We do have one question online here. The question is the margin in OWC looks a bit lower than the average. Are there high-growth costs there due to the higher growth rate? So it should improve as the growth slows down or other worries that it will be harder to reach the 10% margin goal as renewables eat more and more of the cake.

Reuben Segal

executive
#6

Overall, renewables does not make today, what you see in oil and gas. However, as an organization, we have said very clearly we want to keep growing renewables. There is a cost to that growth. We are bringing on people. The headcount in renewables this year is extraordinary. We continue to drive and drive and drive. When you bring people on inside renewables or any business, they're not highly utilized overnight. That is a strategic decision that we have taken to grow the business.
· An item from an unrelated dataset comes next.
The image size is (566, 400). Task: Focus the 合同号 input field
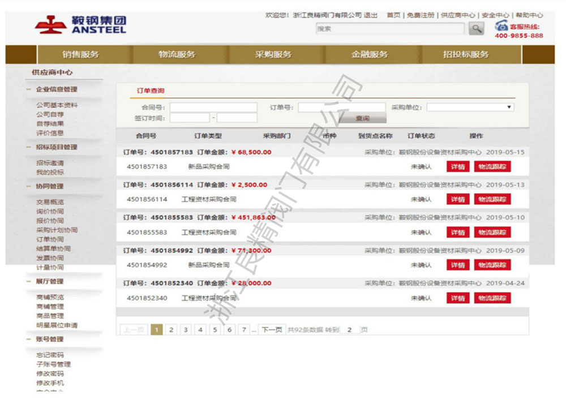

We have a choice. We can either stop and increase the margin in renewables or we grow the revenue and increase the headcount. And our intent is to increase the headcount. We've made that very clear, and we will continue to do that. They're running at 5%, 6%. If we stopped, we can get that to 10%. But the -- we have made it very clear to our renewables team, keep growing that top line, keep growing the headcount across all businesses. So there's no surprise that they're running at 5%, 6%, no.

Dean Zuzic

executive
#7

I mean just to understand the magnitude of this. I think, correct me if I'm wrong, around 70, 80 people this year. And basically, these people are going on half, I mean, profitability, take 6 to, I mean, 9 months until we get full effect from them. So with better costs, and we don't get them in revenues until 12 months, I mean, past at least.

Reuben Segal

executive
#8

And remember, the source of the people joining the company, there's not people with 40, 50 years of experience that you just bring onboard and overnight they become 80% utilized. That cannot happen. A lot of them are graduates as well, young in their careers. And we bring them onboard, and it takes time to train them and bring them into our way. And of course, therefore, there's a direct impact on our utilization and ultimately our profitability. But nothing unexpected, in line with what we hoped. Do we have any further questions?

Unknown Executive

executive
#9

There is one additional question here. Can you please provide any insight to the acquisition of HOSE International?

Reuben Segal

executive
#10

Well, it's -- it just happened, but it's a very, very small acquisition. And it's very strategic for what we want to do in the inspection services, rig inspection. We can say a little bit more about it in Q4. It only happened last week. It's a very small acquisition. I mean, it's not adding huge numbers to our top line. It purely allows us to do more that we wanted to do in rig inspection services. That's probably the best I can say for now.

Unknown Executive

executive
#11

Then we reached the end of our questions.

Reuben Segal

executive
#12

Great. So once again, thank you very much, everyone. If for any reason we don't see you between now and the end of the year, have a great holiday season, and we look forward to seeing you again in Q1 next year. Thank you.